I bought an electrect microphone at Sparkfun (datasheet) and built the following circuit.
When I hook it up to a professional audio interface it works but I'm having a few problems that I need to solve.
Problem 1: I'm picking up a lot of 60Hz hum. None of my other pro mics that I hook up to the audio interface pick this up so I'm positive it's coming from my circuit. To be fair, the pro mics cost up to $2K so I'm sure they have some built-in magic to prevent this. Or maybe -most likely- I'm doing something wrong since this is my first audio circuit ever.
In order to solve this I tried adding this high pass filter that I found on Google:
What happened when I tried the high pass filter was that the sound does indeed loose a lot under 150Hz but it also looses power and the signal arriving at the audio interface is very weak. Not only that, the hum is still there. It sounds like the signal from the mic is filtered but not the hum.

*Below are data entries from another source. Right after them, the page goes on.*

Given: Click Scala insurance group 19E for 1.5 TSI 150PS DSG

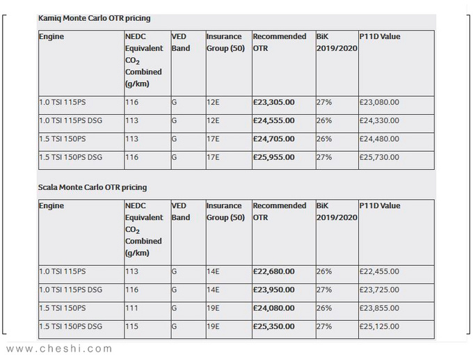Looking at the screenshot, I should pyautogui.click(x=213, y=326).
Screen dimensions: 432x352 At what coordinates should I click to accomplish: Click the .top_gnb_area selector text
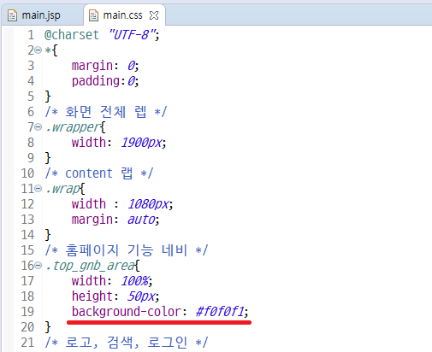[x=90, y=266]
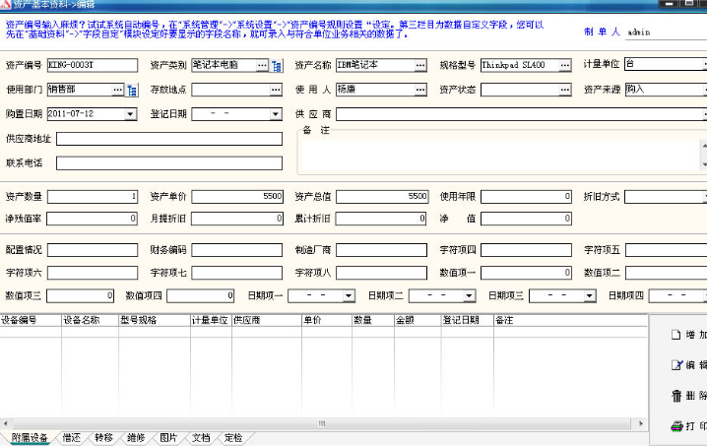Expand the 使用人 dropdown list
This screenshot has width=707, height=446.
[x=421, y=90]
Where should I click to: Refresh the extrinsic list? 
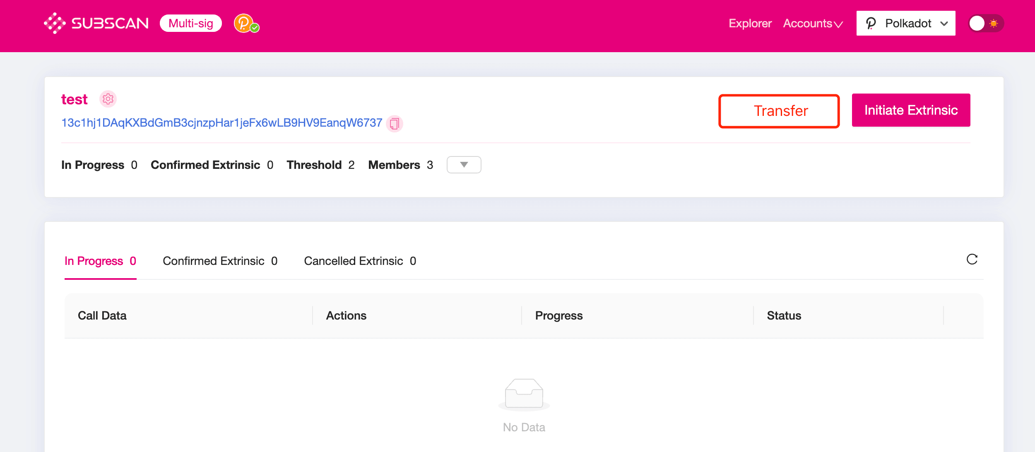[x=972, y=260]
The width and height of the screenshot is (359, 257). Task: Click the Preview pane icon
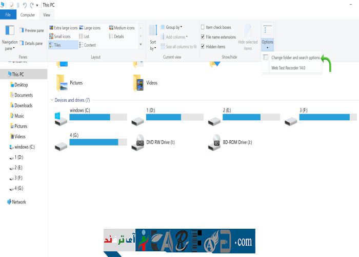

**Problem 2:**The signal from the mic should never reach the audio interface unless I press a button (this is called a "talkback mic" in recording studios). So I tried adding a switch like in this schematic:
The problem with this is that while it kills the signal from the mic, the hum is still there so it's not completely cutting the signal. When I added two switches to both ends of the battery, the signal and the hum go away. Is this the proper way of "killing" the circuit or should I use a DPST switch?